The old septon led her to a driftwood pew. Lady Fowler hovered nearby, as if unsure as to whether her support would be appreciated. Sansa worked on taking deep breaths and not going into one of the fits she suffered in the beginning of her stay at King’s Landing. The panic would overtake her senses and leave her breathless and exhausted. She could feel the pain pressing against her breastbone as a warning.

“Targaryen?” Sansa asked, trying to distract herself.

“Dayne,” Septon Mors replied. “We shed our past lives when we take our vows but when Princess Elia’s little brother asked me for help, I could not resist the call of the sun.”

“I apologize. This must not have been what you expected.”

“No. It is a rare privilege to wed soulmarked. I daresay I will remember this for the rest of my short life.”

The room lapsed into silence once more. It was Ellaria who spoke first. “It is almost dawn. We have a lot of work to do if we are to present our new princess. Have you signed the papers, Septon Mors?”

He nodded from his seat beside her. Ellaria offered her hand to Sansa. Her gaze was unreadable.

“Come then, Princess. We have a long morning ahead of us.”

Sansa accepted the offer with the same emotionless mask. Not for the first time, she wondered if she would ever be able to put it away. 


	5. Chapter 5

**Notes for the Chapter:**

> Omg! I kept trying to find a place to end this chapter but it just kept going and going! Long installment for me. Major fluff.

Oberyn was not at the townhouse. The night sky was fading into a rich blue when they slipped in the side door. Dark hands ushered Sansa up a narrow, winding staircase, down an airy corridor and into a rich bedroom. Floor to ceiling windows made up the eastern wall. The shutters were slidden open to reveal a lush courtyard that conjoined with the vast wall of the keep. Even here Cersei towered over the last Stark.

Her handmaidens were dressed in loose orange dresses that highlighted the bronze tones of their skin. Their drooped shoulders and bloodshot eyes were less flattering. Sansa recalled that Lady Fowler had the maids take in one of her gowns. They couldn’t have slept more than an hour.

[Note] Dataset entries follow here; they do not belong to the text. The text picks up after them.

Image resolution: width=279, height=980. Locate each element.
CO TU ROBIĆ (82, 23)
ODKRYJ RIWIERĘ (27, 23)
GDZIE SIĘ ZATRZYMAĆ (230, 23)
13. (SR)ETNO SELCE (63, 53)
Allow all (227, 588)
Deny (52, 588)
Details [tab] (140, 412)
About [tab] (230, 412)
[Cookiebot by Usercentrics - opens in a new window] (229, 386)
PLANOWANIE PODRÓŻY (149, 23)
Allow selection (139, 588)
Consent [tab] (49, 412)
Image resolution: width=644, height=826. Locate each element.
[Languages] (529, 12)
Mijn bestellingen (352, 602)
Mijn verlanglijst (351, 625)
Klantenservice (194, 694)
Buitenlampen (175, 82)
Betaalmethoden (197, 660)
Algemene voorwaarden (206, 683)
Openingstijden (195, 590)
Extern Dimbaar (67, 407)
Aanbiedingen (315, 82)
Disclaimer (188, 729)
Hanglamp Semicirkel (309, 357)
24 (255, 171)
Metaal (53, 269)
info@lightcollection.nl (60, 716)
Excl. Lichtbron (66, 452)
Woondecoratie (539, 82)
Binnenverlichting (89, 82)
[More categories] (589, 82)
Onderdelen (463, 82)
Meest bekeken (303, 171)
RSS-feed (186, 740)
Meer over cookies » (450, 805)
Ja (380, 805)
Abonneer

“I’m sorry. You must be exhausted,” Sansa said.

The shorter one, who had a button nose and golden strands in her curly hair, gave her a bright smile. She dipped into a deep curtesy. “Not a word, Princess.”

Princess. She’d dreamed of being a princess. Most girls did. Surely even Arya had fantasized about being a young Nymeria with a circlet in her hair and a sword in her hand. Now she knew what princess meant. It was another target on her back, more responsibility. The well-being of two kingdoms now rested on her shoulders. The North was ruined. What would she do to Dorne?

“Sansa, please.”

“Alright, Sansa Please,” she said with a teasing grin. “I am Tia and this is Arielle. Could you turn so we can undress you?”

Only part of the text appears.